Rod miró a su alrededor y localizó a Bury al otro lado del compartimiento.

—Kelley, el almirante asumirá la responsabilidad del cuidado de Su Excelencia.

—Con su permiso, haré que el artillero Kelley continúe al mando de los infantes de marina de guardia —dijo Kutuzov.

—Desde luego, señor. Kelley, mucho cuidado cuando lleguemos a Nueva Escocia. Puede que intente escapar y puede que no. No tengo idea de lo que le espera cuando llegue allí, pero las órdenes son bastante claras. Tenemos que mantenerle bajo custodia. Puede que intente sobornar a alguno de sus hombres.

Kelley soltó un bufido.

—Será mejor que no lo haga.

—Sí. Bueno, adiós, Kelley. No permita que Nabil le clave una daga en las costillas. Espero tenerlo conmigo en Nueva Escocia.

—De acuerdo, señor.
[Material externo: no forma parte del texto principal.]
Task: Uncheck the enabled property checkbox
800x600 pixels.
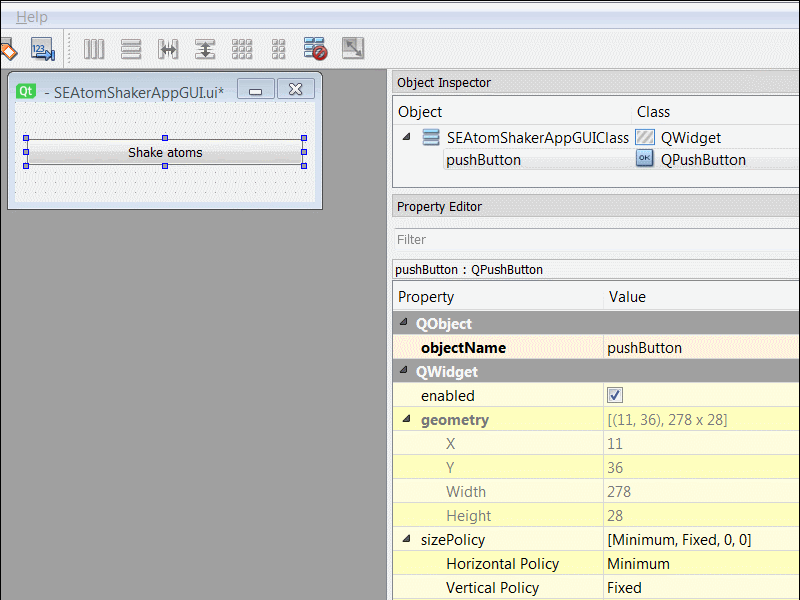Action: [615, 396]
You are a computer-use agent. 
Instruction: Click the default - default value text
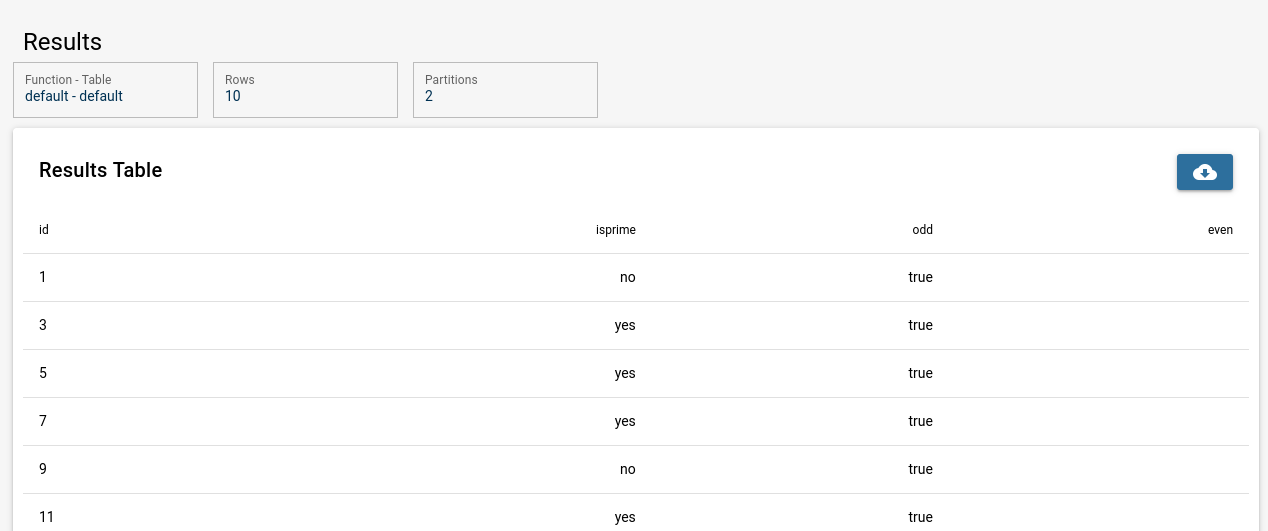click(74, 97)
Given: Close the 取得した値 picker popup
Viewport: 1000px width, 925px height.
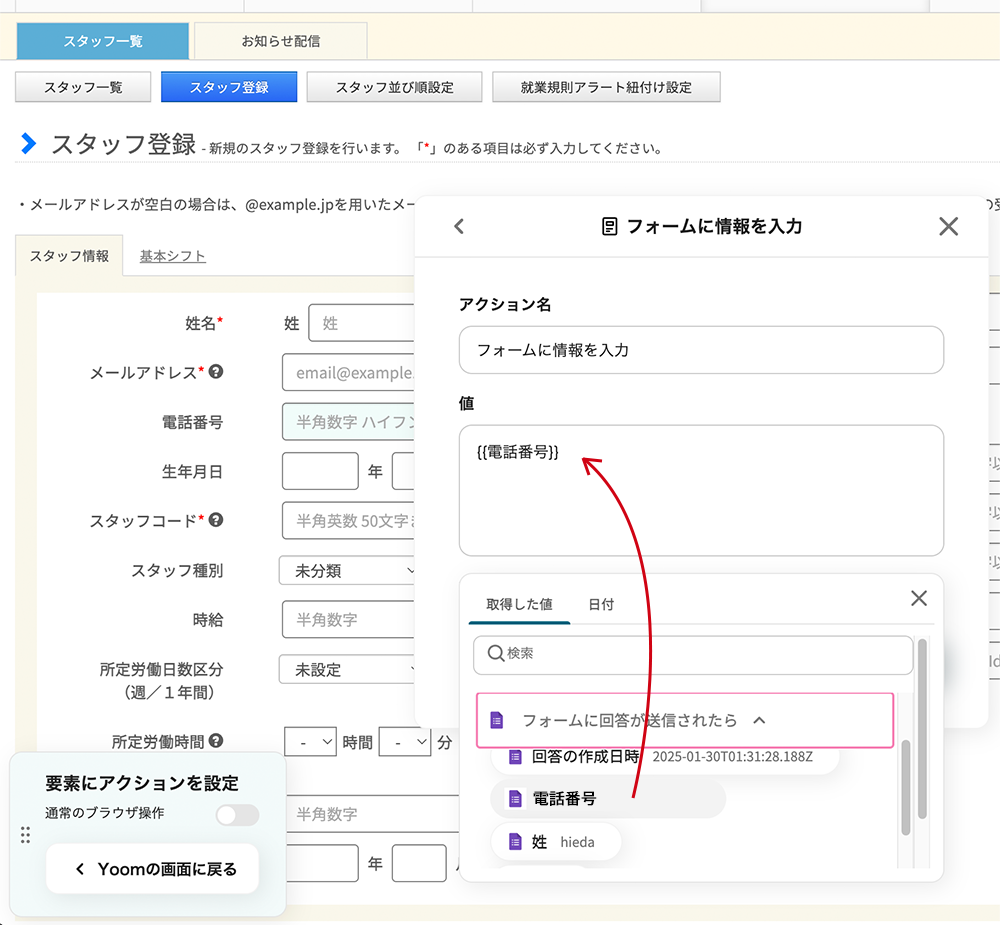Looking at the screenshot, I should click(x=918, y=598).
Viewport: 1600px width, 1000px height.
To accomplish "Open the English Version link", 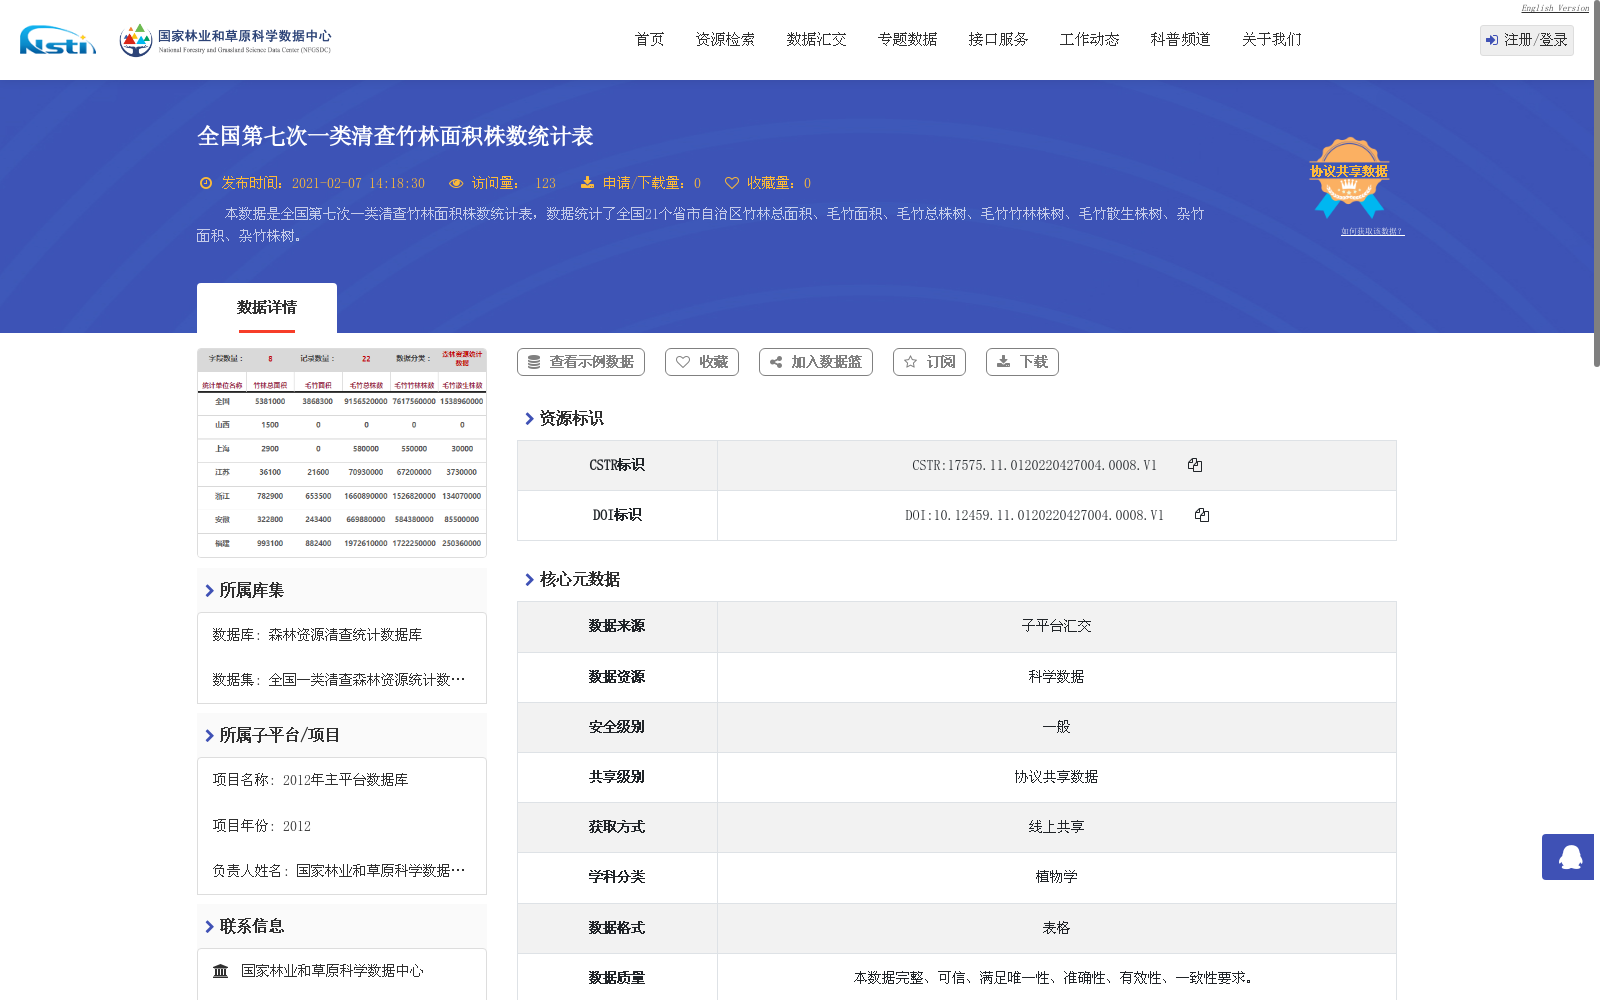I will (x=1553, y=7).
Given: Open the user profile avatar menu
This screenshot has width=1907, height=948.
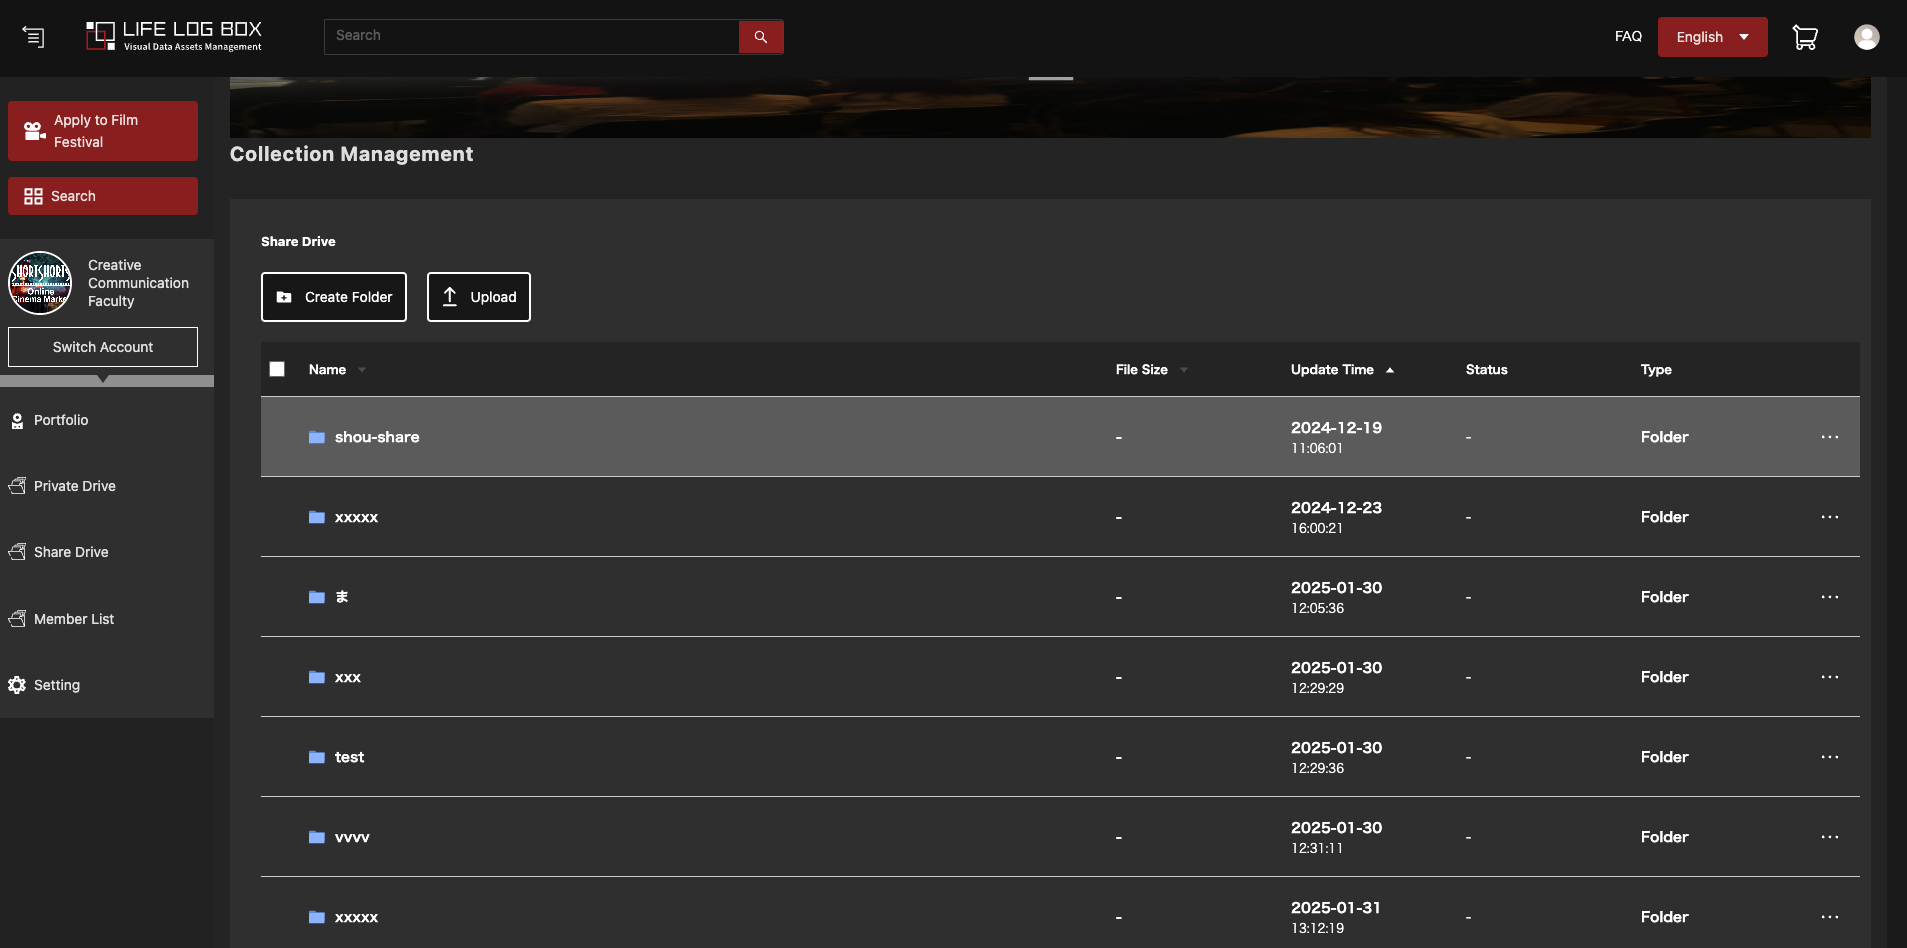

Tendré cuidado, capitán. El marqués me mataría si le sucediese algo a usted. Eso me dijo cuando salimos de Crucis Court. Kutuzov carraspeó sonoramente.

—Nuestros huéspedes deben irse inmediatamente —anunció—. Con nuestras felicitaciones finales.

Rod y Sally abandonaron la sala de oficiales entre un coro de aclamaciones.

La fiesta parecía destinada a durar mucho.

La chalupa correo Hermes era pequeña. Su espacio vital no era mayor que el transbordador de la MacArthur, aunque en conjunto la nave era mucho mayor. Después de los sistemas de apoyo de vida iban los depósitos y los motores y poco más que las escalerillas de acceso. Apenas llegaron a bordo, la nave partió.

Había poco que hacer, y la pesada aceleración hacía imposible de todos modos un verdadero trabajo. El médico examinó a sus pasajeros a intervalos de ocho horas para asegurarse de que podían soportar las tres gravedades de la Hermes, y aprobó la petición de Rod de aumentar a tres gravedades y media para llegar antes. Bajo aquel peso era mejor dormir el máximo posible y limitar las actividades mentales a una conversación ligera.

Tras ellos, cuando alcanzaron el Punto Alderson, brillaba enorme el Ojo de Murcheson. Un instante después, el Ojo era sólo una estrella roja brillante frente al Saco de Carbón. Tenía una pequeña mota amarillenta.